As they were conceived as a single volume, I will review Dust of Dreams (2009) and The Crippled God (2011) as a single volume, despite they were published as two separate books. No spoilers.
Fairly or unfairly, epic fantasy series are often judged by their closing volume. Throughout a series, things have been building, ramping up, and are ready to explode by the end—to provide readers the catharsis via fireworks they have been lead to believe will occur. The Malazan series has been a little different, however. Each of the eight books leading to the closing volume has been insular, closed off. Overarching threads of story and certain characters, bind the series together, but the concerns of a given volume remain inherent to to themes and characters to that volume. Which is what makes Erikson's decision to do what he did in Dust of Dreams and The Crippled God so... interesting? To explain.

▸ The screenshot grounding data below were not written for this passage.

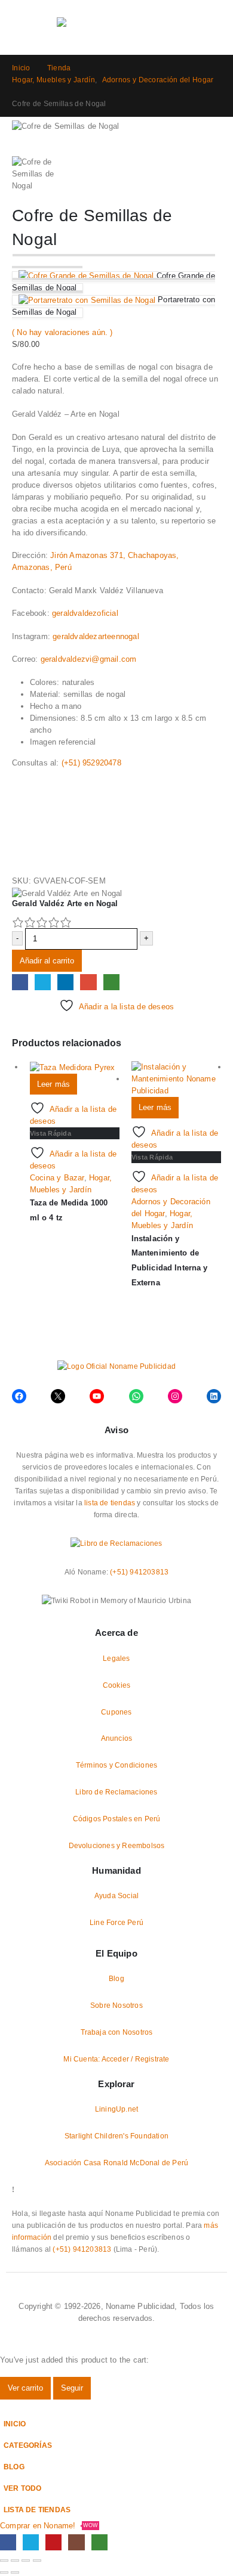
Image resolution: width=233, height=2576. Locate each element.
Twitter (43, 982)
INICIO (15, 2424)
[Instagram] (76, 2542)
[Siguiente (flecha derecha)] (15, 2572)
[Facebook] (8, 2542)
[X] (31, 2542)
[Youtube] (53, 2542)
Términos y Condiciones (116, 1765)
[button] (19, 27)
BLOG (14, 2466)
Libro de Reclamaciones (116, 1792)
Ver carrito (25, 2387)
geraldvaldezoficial (85, 613)
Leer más (53, 1084)
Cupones (116, 1712)
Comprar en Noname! (49, 2525)
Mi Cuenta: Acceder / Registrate (116, 2059)
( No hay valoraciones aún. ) (62, 332)
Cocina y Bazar (57, 1177)
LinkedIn (65, 982)
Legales (116, 1658)
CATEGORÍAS (28, 2445)
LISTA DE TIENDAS (37, 2509)
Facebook (20, 982)
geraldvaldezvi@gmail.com (89, 659)
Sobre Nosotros (116, 2005)
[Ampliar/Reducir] (4, 2560)
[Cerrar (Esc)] (37, 2560)
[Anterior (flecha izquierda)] (4, 2572)
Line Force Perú (116, 1922)
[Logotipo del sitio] (116, 27)
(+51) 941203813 (139, 1572)
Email (88, 982)
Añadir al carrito (47, 960)
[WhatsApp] (99, 2542)
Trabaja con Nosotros (117, 2032)
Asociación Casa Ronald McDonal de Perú (117, 2162)
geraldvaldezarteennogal (96, 636)
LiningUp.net (116, 2109)
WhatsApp (111, 982)
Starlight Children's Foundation (116, 2136)
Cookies (116, 1685)
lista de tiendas (109, 1502)
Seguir (72, 2387)
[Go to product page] (74, 1067)
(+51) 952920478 (91, 762)
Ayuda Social (116, 1895)
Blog (116, 1978)
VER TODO (23, 2488)
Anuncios (117, 1738)
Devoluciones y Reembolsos (117, 1845)
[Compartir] (26, 2560)
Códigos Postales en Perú (117, 1818)
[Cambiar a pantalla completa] (15, 2560)
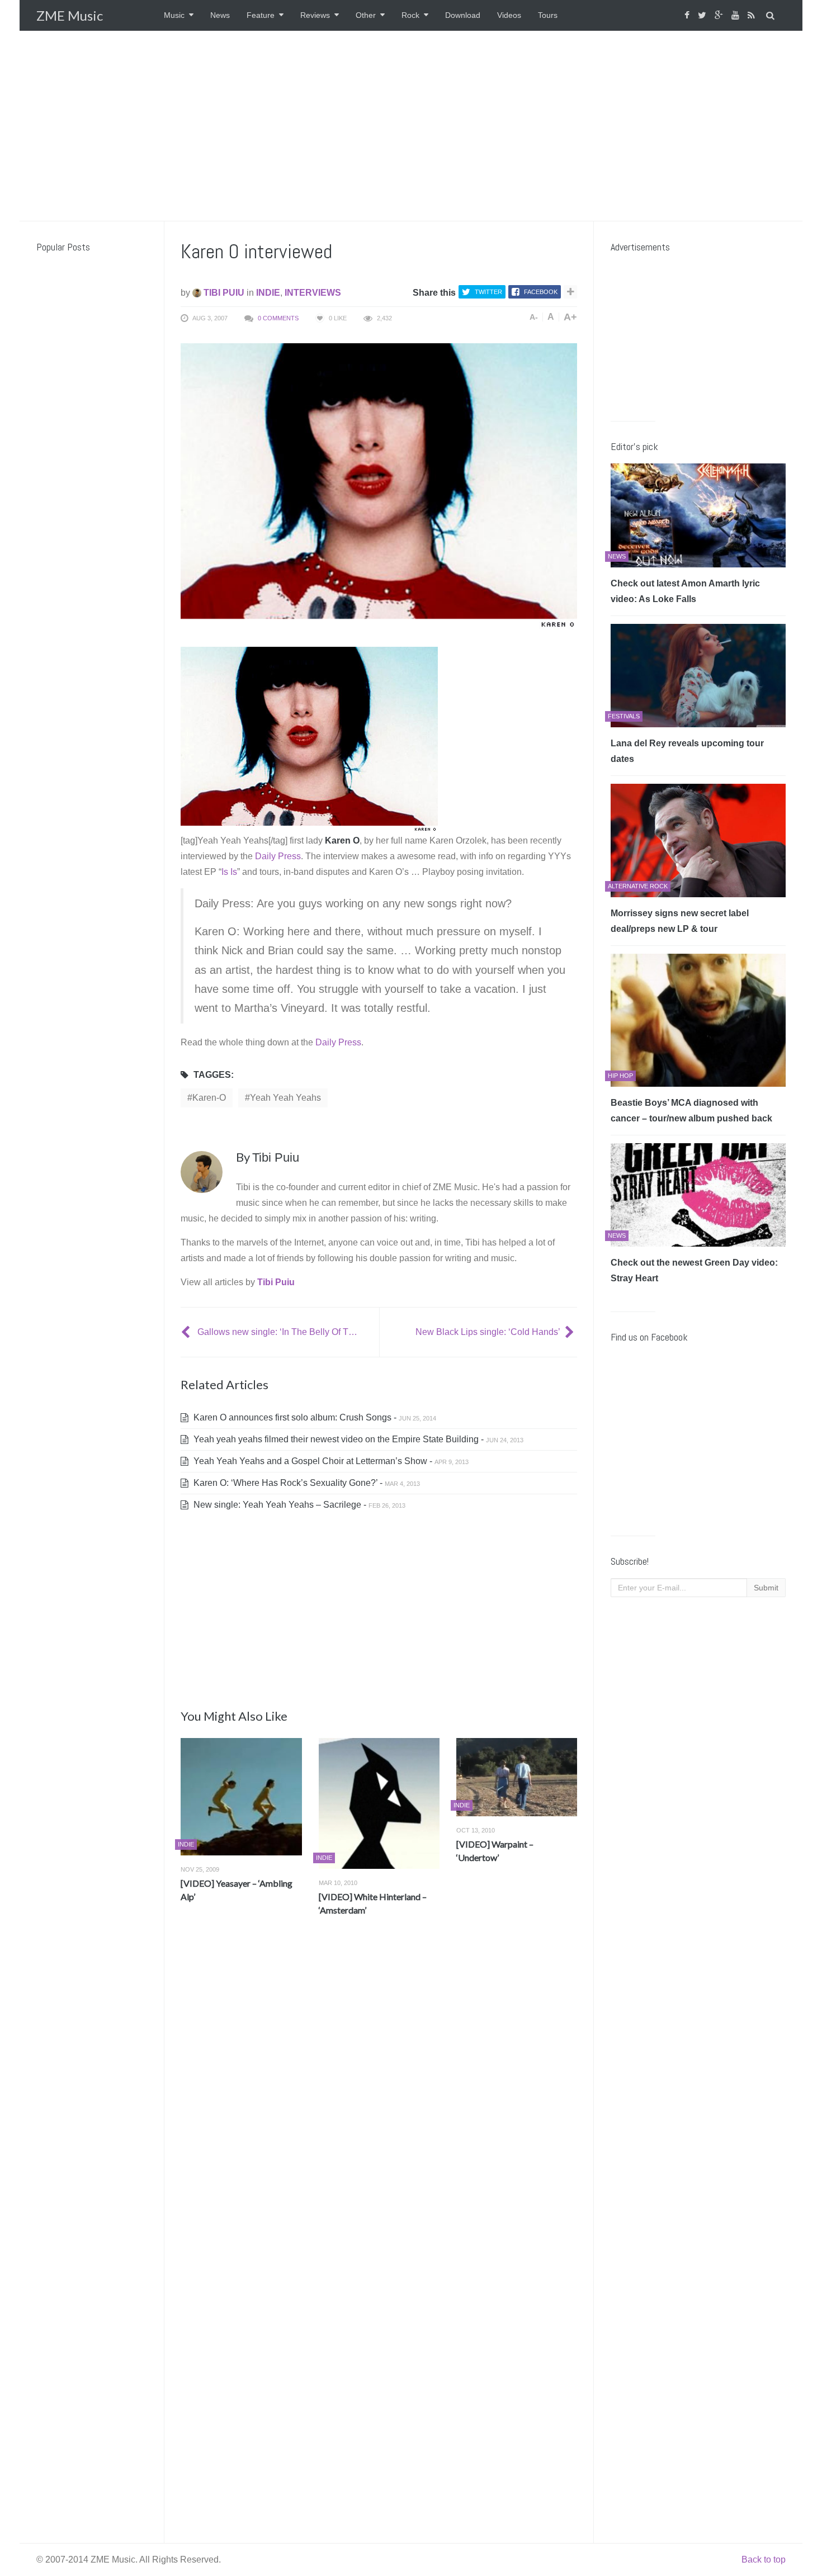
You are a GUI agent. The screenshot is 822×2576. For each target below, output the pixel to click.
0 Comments (278, 318)
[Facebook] (688, 15)
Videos (509, 15)
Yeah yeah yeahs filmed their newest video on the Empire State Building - (357, 1439)
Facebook (541, 291)
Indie (268, 292)
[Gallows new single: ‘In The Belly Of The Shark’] (187, 1332)
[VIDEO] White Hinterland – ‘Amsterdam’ (373, 1903)
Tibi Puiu (222, 292)
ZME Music (69, 15)
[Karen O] (309, 739)
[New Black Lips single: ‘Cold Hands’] (571, 1332)
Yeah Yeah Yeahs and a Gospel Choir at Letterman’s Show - (330, 1461)
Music (174, 15)
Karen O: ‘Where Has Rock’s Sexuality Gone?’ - (305, 1483)
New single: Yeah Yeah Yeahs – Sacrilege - (298, 1504)
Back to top (763, 2559)
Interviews (313, 292)
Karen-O (209, 1097)
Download (462, 15)
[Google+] (720, 15)
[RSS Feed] (753, 15)
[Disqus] (379, 2090)
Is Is (229, 872)
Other (366, 15)
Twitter (488, 291)
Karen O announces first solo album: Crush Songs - (313, 1417)
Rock (410, 15)
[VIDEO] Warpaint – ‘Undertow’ (494, 1851)
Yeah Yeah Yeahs (285, 1097)
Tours (548, 15)
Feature (261, 15)
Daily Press (278, 856)
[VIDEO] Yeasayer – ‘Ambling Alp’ (236, 1890)
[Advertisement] (411, 126)
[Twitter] (703, 15)
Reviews (315, 15)
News (220, 15)
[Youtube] (736, 15)
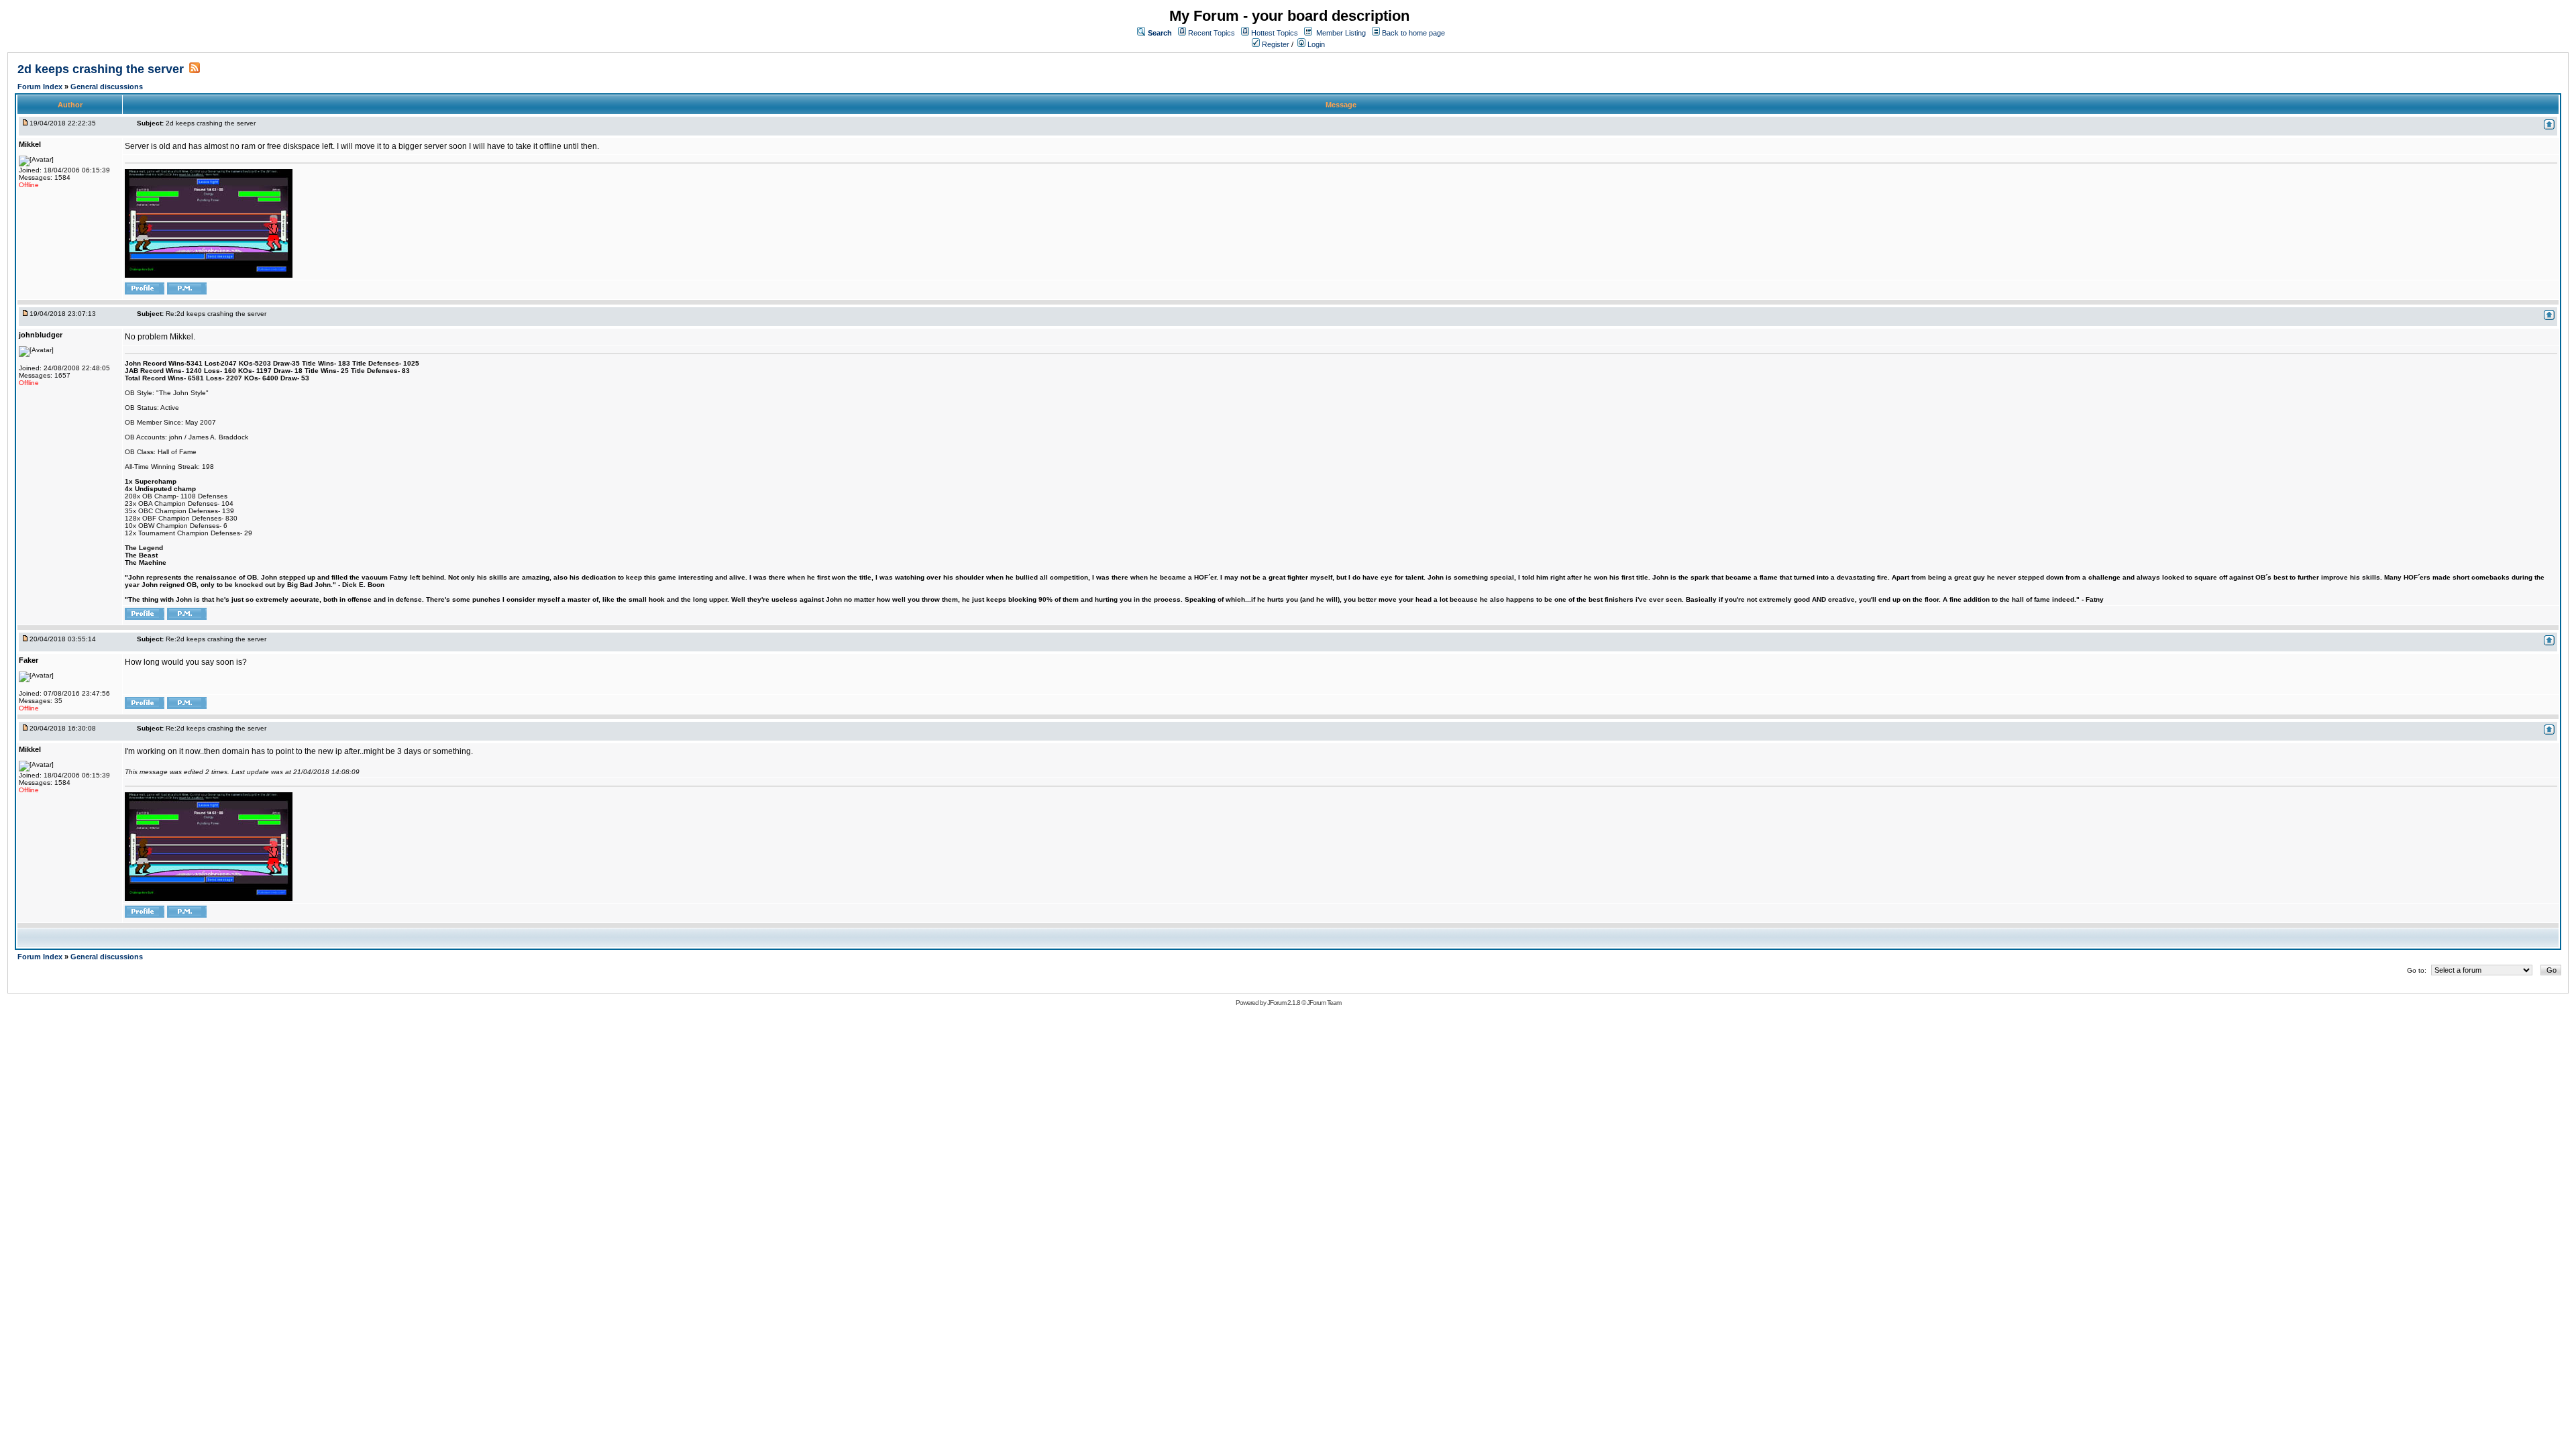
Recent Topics (1211, 33)
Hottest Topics (1274, 33)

All of the Malazan Book of the Fallen books to date have been massive. Each features ~1000 pages. Each features dozens and dozens and dozens, if not more than a hundred characters. Each features multiple, multiple storylines and settings. The reader has had to max their mental RAM keeping all of these pieces straight—who is who, where they are, and what they're trying to do. Add to this magic, warrens, gods, and characters who can shapeshift and it's a smorgasbord extremely few readers have any chance of digesting their first one or two times through the series. You almost have to take notes.